Simili precetti, infatti, risultano antitetici alle abitudini narrative di Pasolini così descritte dal suo ex allievo, prefatore del Meridiano dedicato al regista di Accattone: “Il monolinguismo […] è la costante stilistica della sua opera […] aliena al genere del romanzo moderno”. E in particolare:

si è sempre rifiutato di descrivere realisticamente l’universo borghese e piccolo-borghese […] tenendo fuori dalle sue opere, scritte e filmate, la lingua, l’intimità, la psiche, l’universo sentimentale della borghesia. Una tale scelta lo ha fatalmente allontanato dalle strutture “chiuse” della narrazione. 

Cerami al contrario professa adesione incondizionata al genere – “Il mio approccio al romanzo è di tipo classico, dickensiano, appunto” – in linea con le leggi del mercato editoriale e con l’egemonia culturale prodotta in epoca moderna dalla classe borghese. 
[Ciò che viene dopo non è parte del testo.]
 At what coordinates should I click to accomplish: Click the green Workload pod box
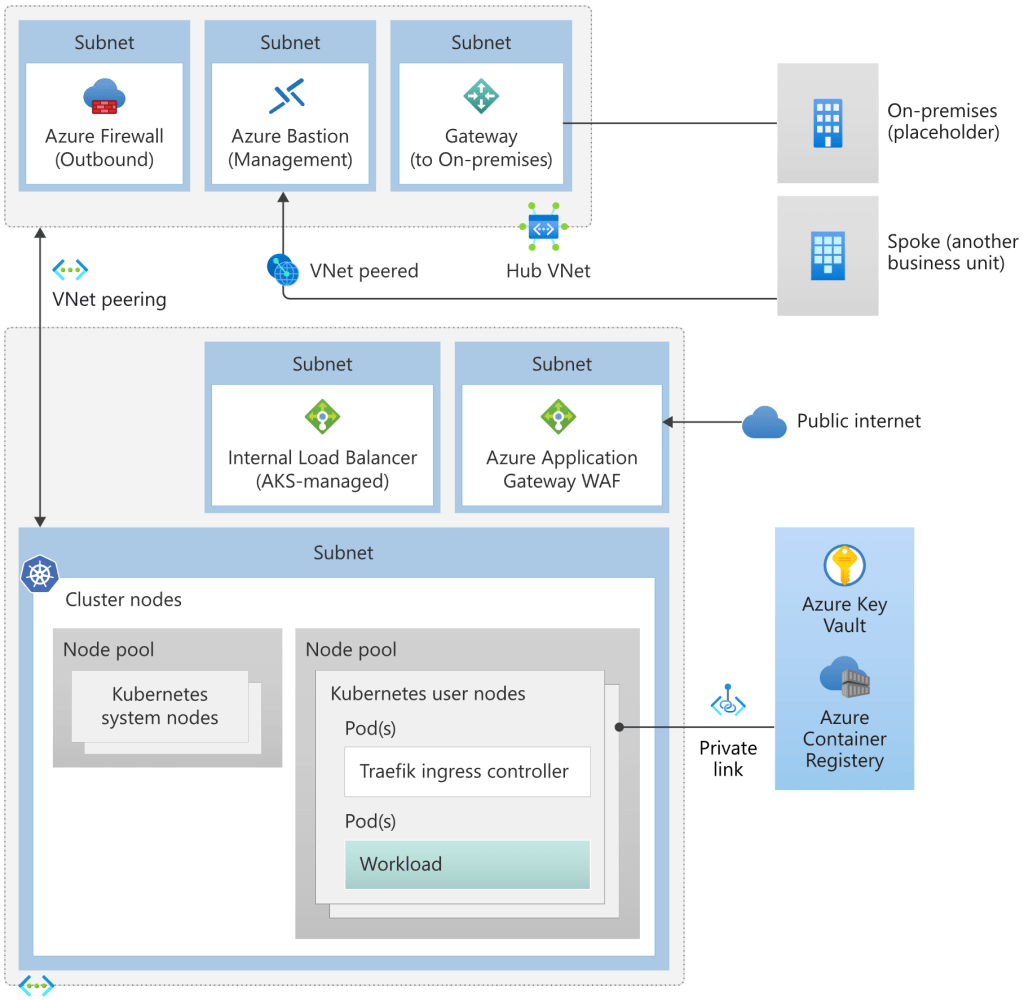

Io […] ho assunto tutto questo, me ne sono fatto carico “sporcandomi le mani” […] Pier Paolo è stato il mio grande maestro […] ma nella scrittura ho preso la strada opposta: la terza persona, una visione “dall’esterno” del racconto, la fuga dall’immedesimazione. Io non ci sono mai nelle storie che scrivo. Per me la letteratura è una cosa, la vita è un’altra. Per Pier Paolo letteratura e vita erano la stessa cosa. 

Il corto circuito tra queste citazioni mostra come, al volgere del Novecento, Cerami abbia raggiunto il massimo grado di allontanamento dal modello pasoliniano. Un simile, a tratti cruento, a tratti patetico agone, esperito nella multiforme prassi della scrittura, ha infine trovato nel giocoso L’incontro (2005), una formulazione enigmistica, sintetica: geniale. Sarebbe infatti il nome stesso dell’autore a custodire la chiave ermeneutica in grado di svelare la cifra di originalità dell’efèbo. Nell’academic novel del 2005, due anagrammi, posti in successione avversativa, oppongono all’idealizzazione poetica di un proletariato minacciato di estinzione (nel nome di Pasolini) l’opzione narrativa ispirata alla forma, tra tutte borghese, del romanzo (nel nome di Cerami):

A. Le ipnosi popolari
C. Invece romanzi

 

Le citazioni tratte dai materiali preparatori del romanzo Un borghese piccolo piccolo provengono dal Fondo Cerami della Biblioteca nazionale (1570/11, c.7, 1570/4, c.14), che ringraziamo.